5.  It is hard to get older.  I of course, look out onto the world through the same eyes I did as a 21-year old Ensign, and so while all around me age, I remain 21 psychologically.  The Kitten would tell you that I remain 13, but that is a different story.  But each year, the Fleet gathers at this show, my old friends and mentors get older, some dramatically so, and the young, wet-behind the ears bucks come into their own, many of whom now command their own ships.   Some of these newly empowered commanding officers come up to me and take great pride in telling me how in some way, some small thing I said or did when they worked for me or with me has had an impact on them. I never remember saying what they recall, something I would attribute to early onset Alzheimer's except for the fact that I have never had a memory for these kinds of things.  It is as if God decided that he would give me the gift of being able to say really insightful, admonitional, inspirational things so that others might be inspired, but decided that would contribute to my already narcissistic demeanor in an unhealthy way, so he robbed me of my ability to remember the interactions. Either way, I get a pleasant reminder of some guy who used to say cool things, with whom I am now unacquainted.

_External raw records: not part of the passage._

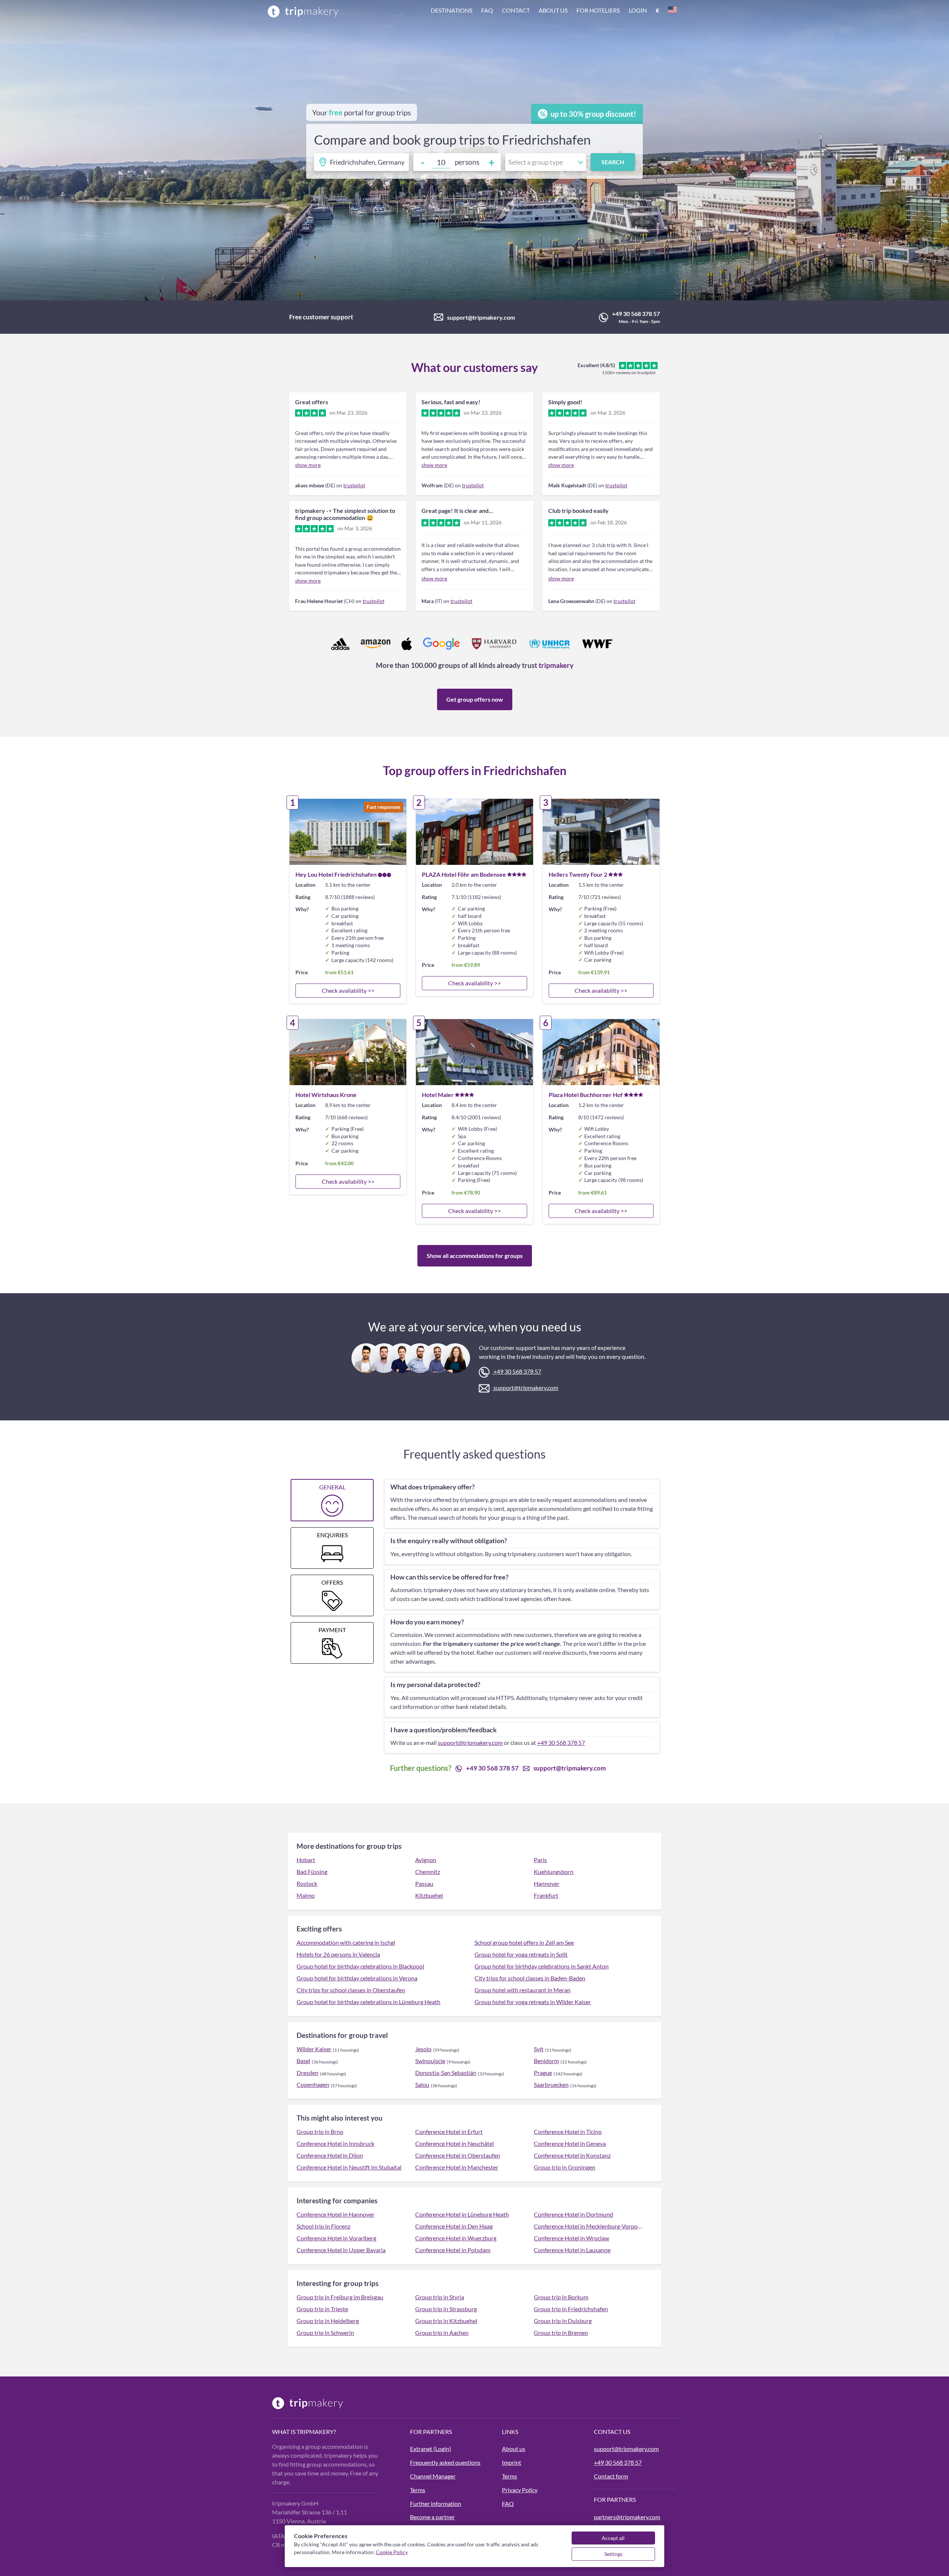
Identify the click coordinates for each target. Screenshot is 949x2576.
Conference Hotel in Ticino (568, 2131)
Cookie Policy (392, 2552)
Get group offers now (474, 699)
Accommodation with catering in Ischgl (346, 1942)
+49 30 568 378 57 (636, 313)
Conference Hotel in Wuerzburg (455, 2237)
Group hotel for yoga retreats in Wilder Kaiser (532, 2001)
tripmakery (556, 665)
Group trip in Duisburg (563, 2320)
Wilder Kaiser (314, 2048)
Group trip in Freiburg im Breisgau (340, 2296)
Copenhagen (313, 2084)
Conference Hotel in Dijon (330, 2155)
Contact (516, 10)
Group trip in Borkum (561, 2296)
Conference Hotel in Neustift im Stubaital (349, 2167)
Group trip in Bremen (561, 2332)
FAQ (508, 2503)
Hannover (546, 1883)
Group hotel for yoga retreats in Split (521, 1954)
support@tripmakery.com (481, 317)
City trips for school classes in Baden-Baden (529, 1978)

6.  Several four star Admirals were speakers at this event, as was the Secretary of the Navy.  They do not linger, they do not mingle with the unwashed. They sweep in from the edges of the empire on their government provided airplanes where they are met on the flightline by government provided ground transportation (usually giant, black SUV's) to convey them to the event.  There they are met at the entrance by a variety of eager functionaries, there to usher them to the "private room" where they can "freshen up" or "make an important call'.  Most interesting of all is the size of the retinue accompanying these modern Viceroys.   There are generally at least one of the following:  an aide, a senior aide, a public affairs officer, and a speechwriter.  In addition, there are two earpieced "security" officers nervously eyeing all who walk past.  There is often a staff photographer.  Sometimes there is a communications specialist.  The point is, there are a lot of people.  I used to be one of these, traveling with the Chief of Naval Operations in the mid 90's.  On international trips, we took a very senior medical officer.  There were too many then, there are too many now.  When the fourstars get together for a confab,  the extra people standing around would outnumber most third world militaries.  It is a bit unseemly.  I contrast this with most Members of Congress, whose staffs are ridiculously small in comparison, and who move about the country/world either with one or maybe two people with them. 

Enough for now. 


Anonymous said...

IRT point #2 - You should probably give her a bigger gratuity than your usual. She probably spotted your rotund arse and is trying to help you by withholding the unecessary calories.

Anonymous said...

You nailed it. Made the effort to get there for a half day, and it felt every bit as dull and miserable as I felt 12 years ago as a JO when I last went. Besides the utter suck of Crystal City in January [anytime?], the SWO community fails so hard at a meaningful and interesting national convention. It was quite telling when NAVSEA actual waxed poetic about their clam bake in Groton...

The Brain said...

You hit it on the head in regards to staff size for the 4 stars, hell, staffing for the pentagon. If you took 50% of the unnecessary "aides" and pentagon staffers, and divided them into 2, first set of capable ones goes into combat units so we don't deplete the armed forces, and the second gets the boot, the combat ability goes up, while the fat is trimmed out so the armed forces can go on and pay the folks and still procure what they need.